Your indexing algorithm filters out some words, ok.. But these are enumerated by how much weight they carry - there is a strategy to think out here, since a full-text string does not carry over the weights given. That is why in the example, as basic strategy on splitting strings into 3 different strings is given.

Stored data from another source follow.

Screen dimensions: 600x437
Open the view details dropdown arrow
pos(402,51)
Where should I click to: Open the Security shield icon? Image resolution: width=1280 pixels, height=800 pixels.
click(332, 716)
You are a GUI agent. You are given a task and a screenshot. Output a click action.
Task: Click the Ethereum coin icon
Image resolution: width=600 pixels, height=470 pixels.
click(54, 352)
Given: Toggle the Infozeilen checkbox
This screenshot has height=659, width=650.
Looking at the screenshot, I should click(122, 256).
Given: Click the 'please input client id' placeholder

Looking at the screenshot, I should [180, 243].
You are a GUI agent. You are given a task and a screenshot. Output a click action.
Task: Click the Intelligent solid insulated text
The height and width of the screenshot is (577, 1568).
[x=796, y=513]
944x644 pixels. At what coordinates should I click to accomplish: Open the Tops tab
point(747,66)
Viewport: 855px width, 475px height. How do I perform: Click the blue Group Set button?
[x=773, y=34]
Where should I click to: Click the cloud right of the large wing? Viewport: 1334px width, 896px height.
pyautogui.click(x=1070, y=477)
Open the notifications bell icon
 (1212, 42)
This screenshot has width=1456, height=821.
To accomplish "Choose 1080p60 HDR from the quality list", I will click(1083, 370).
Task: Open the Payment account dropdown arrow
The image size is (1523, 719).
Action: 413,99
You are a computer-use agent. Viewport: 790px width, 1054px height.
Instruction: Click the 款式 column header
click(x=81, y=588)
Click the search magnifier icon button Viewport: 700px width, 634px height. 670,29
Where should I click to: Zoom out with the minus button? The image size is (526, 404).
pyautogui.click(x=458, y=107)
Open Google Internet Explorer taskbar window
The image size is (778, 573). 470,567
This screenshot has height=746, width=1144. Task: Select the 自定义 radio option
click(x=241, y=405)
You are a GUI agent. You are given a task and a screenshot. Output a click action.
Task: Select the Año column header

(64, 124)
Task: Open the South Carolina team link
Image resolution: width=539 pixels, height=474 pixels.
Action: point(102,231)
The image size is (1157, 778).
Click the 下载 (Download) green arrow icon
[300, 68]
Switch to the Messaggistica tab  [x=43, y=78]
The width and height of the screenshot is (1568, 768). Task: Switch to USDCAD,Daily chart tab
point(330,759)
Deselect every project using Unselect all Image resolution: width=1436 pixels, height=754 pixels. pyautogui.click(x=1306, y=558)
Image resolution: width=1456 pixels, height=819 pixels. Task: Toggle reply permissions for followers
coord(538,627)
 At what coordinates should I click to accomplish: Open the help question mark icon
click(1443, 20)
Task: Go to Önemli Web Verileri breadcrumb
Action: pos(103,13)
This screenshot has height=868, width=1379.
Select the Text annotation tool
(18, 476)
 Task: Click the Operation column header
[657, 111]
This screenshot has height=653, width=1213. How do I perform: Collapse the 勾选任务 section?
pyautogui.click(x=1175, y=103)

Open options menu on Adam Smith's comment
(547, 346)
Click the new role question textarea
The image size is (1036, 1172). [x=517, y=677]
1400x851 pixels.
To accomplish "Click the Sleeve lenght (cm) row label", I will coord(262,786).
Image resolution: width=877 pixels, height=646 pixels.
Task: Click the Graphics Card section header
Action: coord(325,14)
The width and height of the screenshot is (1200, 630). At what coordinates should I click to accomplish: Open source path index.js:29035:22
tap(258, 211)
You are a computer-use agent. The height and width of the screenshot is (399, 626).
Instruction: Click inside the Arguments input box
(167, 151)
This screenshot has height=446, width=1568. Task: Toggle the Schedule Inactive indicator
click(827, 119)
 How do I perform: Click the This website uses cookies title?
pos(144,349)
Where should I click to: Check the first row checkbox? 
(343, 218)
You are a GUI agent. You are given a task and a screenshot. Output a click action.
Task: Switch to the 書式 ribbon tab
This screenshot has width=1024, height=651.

Once put into database, the columns should then resemble this, so a schema could be like so, where we would maintain weights - and still offer a superfast query method
CREATE TABLE IF NOT EXISTS `oo_pages` (
`id` smallint(5) unsigned NOT NULL AUTO_INCREMENT,
`body` mediumtext COLLATE utf8_danish_ci NOT NULL COMMENT 'PageBody entity encoded html',
`title` varchar(31) COLLATE utf8_danish_ci NOT NULL,
`ft_index5` mediumtext COLLATE utf8_danish_ci NOT NULL COMMENT 'Regenerated cron-wise, weighted highest',
`ft_index10` mediumtext COLLATE utf8_danish_ci NOT NULL COMMENT 'Regenerated cron-wise, weighted medium',
`ft_index15` mediumtext COLLATE utf8_danish_ci NOT NULL COMMENT 'Regenerated cron-wise, weighted lesser',
`ft_lastmodified` timestamp NOT NULL DEFAULT '0000-00-00 00:00:00' COMMENT 'last cron run',
PRIMARY KEY (`id`),
UNIQUE KEY `alias` (`alias`),
FULLTEXT KEY `ft_index5` (`ft_index5`),
FULLTEXT KEY `ft_index10` (`ft_index10`),
FULLTEXT KEY `ft_index15` (`ft_index15`)
) ENGINE=MyISAM DEFAULT CHARSET=utf8 COLLATE=utf8_danish_ci;
One may add an index like so:
ALTER TABLE `oo_pages` ADD FULLTEXT (
`named_column`
)
The thing about detecting language and then selecting your stopword database from that point is a feature I myself have left out but its nifty - And By The Book! So cudos for your efforts and this answer :)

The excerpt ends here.